Supplied passage —
____

The Milner Group

The British secret society Quigley documents as the organizing core of the Anglo-American Establishment from 1891 to the 1950s

Also known as: Milner Group, Rhodes-Milner Group, the Group, the Society, the Rhodes crowd, the Times crowd, the Chatham House crowd, the All Souls group

The Milner Group is the central subject of Quigley's exposé. Founded in February 1891 by Cecil Rhodes, W. T. Stead, and Reginald Brett as a secret society on the Jesuit model, reorganized by Alfred Milner, 1st Viscount Milner after Rhodes's death in 1902, and continued by Philip Kerr and Robert Brand, Baron Brand, it operated for more than half a century through the The Rhodes Trust, the Round Table, All Souls College, the Royal Institute of International Affairs, the Cliveden Set, and the editorial chair of The Times (AAE 5). Quigley names this Group as 'one of the most important historical facts of the twentieth century' (AAE 4).

Founding (February 1891)

____

Dataset extract —
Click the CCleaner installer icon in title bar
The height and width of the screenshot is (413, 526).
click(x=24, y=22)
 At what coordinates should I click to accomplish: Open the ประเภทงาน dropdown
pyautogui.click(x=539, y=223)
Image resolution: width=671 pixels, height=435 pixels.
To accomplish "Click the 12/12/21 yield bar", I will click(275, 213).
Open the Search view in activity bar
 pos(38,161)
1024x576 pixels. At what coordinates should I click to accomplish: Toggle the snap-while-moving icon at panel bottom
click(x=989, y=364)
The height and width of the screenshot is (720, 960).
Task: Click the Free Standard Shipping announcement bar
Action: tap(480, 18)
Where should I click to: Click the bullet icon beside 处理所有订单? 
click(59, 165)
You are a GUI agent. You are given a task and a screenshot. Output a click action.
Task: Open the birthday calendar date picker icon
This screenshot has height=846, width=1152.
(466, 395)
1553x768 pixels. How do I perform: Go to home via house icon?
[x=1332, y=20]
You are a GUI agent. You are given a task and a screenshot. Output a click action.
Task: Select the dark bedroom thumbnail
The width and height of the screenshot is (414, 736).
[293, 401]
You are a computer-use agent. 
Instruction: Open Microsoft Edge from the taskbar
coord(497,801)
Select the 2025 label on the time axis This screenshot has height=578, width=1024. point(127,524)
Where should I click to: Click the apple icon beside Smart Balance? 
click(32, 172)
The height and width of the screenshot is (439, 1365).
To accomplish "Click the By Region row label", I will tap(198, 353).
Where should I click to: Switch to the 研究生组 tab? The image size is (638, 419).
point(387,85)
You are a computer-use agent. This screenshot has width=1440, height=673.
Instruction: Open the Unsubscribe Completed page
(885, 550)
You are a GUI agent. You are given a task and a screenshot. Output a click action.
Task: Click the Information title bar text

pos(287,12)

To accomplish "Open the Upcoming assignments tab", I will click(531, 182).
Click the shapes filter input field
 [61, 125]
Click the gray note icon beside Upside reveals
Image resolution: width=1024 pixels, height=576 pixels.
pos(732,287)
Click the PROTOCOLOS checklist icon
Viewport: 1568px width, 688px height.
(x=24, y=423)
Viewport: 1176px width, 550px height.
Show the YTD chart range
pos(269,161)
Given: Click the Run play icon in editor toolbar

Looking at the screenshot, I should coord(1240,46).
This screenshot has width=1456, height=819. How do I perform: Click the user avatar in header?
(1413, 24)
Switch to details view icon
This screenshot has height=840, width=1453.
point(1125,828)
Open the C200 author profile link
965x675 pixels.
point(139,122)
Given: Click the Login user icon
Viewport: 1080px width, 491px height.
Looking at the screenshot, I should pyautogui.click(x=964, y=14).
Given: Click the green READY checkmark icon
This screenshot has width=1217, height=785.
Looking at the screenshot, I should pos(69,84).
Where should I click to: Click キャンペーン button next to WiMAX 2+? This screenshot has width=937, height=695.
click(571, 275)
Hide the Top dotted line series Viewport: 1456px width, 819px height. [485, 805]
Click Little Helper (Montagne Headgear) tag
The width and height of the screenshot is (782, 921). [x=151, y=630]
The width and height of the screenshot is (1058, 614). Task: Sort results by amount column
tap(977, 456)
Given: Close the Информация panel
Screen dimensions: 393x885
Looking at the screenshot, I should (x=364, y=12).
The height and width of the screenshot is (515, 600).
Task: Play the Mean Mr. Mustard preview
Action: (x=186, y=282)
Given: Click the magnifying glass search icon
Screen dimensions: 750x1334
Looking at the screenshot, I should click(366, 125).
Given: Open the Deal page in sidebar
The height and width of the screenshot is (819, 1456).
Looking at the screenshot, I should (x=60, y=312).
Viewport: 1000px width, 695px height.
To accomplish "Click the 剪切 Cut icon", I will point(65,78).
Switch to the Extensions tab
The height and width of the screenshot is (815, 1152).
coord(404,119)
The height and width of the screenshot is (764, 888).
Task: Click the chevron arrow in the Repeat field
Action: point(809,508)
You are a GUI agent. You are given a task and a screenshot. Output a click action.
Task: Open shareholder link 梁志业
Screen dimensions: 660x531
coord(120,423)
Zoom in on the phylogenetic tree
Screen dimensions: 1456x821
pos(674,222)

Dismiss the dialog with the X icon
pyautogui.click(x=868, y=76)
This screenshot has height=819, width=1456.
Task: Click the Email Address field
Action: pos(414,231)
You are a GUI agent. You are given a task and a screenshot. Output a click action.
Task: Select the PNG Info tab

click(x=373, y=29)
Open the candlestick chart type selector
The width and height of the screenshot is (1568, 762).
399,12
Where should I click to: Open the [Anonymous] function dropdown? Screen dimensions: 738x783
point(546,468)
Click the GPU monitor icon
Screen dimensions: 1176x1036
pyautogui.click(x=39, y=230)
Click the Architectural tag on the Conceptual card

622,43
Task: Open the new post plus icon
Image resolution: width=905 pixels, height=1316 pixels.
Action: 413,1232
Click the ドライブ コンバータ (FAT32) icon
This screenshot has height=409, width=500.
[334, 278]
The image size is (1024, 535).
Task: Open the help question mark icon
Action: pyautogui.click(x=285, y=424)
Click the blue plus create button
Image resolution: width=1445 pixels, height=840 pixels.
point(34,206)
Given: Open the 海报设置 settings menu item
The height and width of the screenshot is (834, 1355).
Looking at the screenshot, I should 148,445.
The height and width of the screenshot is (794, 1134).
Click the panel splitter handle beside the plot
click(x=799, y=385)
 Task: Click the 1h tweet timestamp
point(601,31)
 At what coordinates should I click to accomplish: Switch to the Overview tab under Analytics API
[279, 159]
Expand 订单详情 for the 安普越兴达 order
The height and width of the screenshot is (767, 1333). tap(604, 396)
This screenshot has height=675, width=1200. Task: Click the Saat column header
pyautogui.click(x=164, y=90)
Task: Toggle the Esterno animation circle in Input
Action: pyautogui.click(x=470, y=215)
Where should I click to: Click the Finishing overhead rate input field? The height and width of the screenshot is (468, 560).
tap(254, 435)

____

Your tasks —
- a) Can you sum up the Milner Group text in two sentences?
- b) Would you reproduce the Milner Group text word for word, from "The Milner Group is" to "century' (AAE 4)."?

Answers to the exercises —
- a) The Milner Group, the central subject of Quigley's exposé, was founded in February 1891 by Cecil Rhodes, W. T. Stead, and Reginald Brett as a secret society on the Jesuit model, reorganized by Alfred Milner after Rhodes's death in 1902, and continued by Philip Kerr and Robert Brand. It operated for more than half a century through the Rhodes Trust, the Round Table, All Souls College, the Royal Institute of International Affairs, the Cliveden Set, and the editorial chair of The Times, and Quigley names it one of the most important historical facts of the twentieth century.

- b)
The Milner Group is the central subject of Quigley's exposé. Founded in February 1891 by Cecil Rhodes, W. T. Stead, and Reginald Brett as a secret society on the Jesuit model, reorganized by Alfred Milner, 1st Viscount Milner after Rhodes's death in 1902, and continued by Philip Kerr and Robert Brand, Baron Brand, it operated for more than half a century through the The Rhodes Trust, the Round Table, All Souls College, the Royal Institute of International Affairs, the Cliveden Set, and the editorial chair of The Times (AAE 5). Quigley names this Group as 'one of the most important historical facts of the twentieth century' (AAE 4).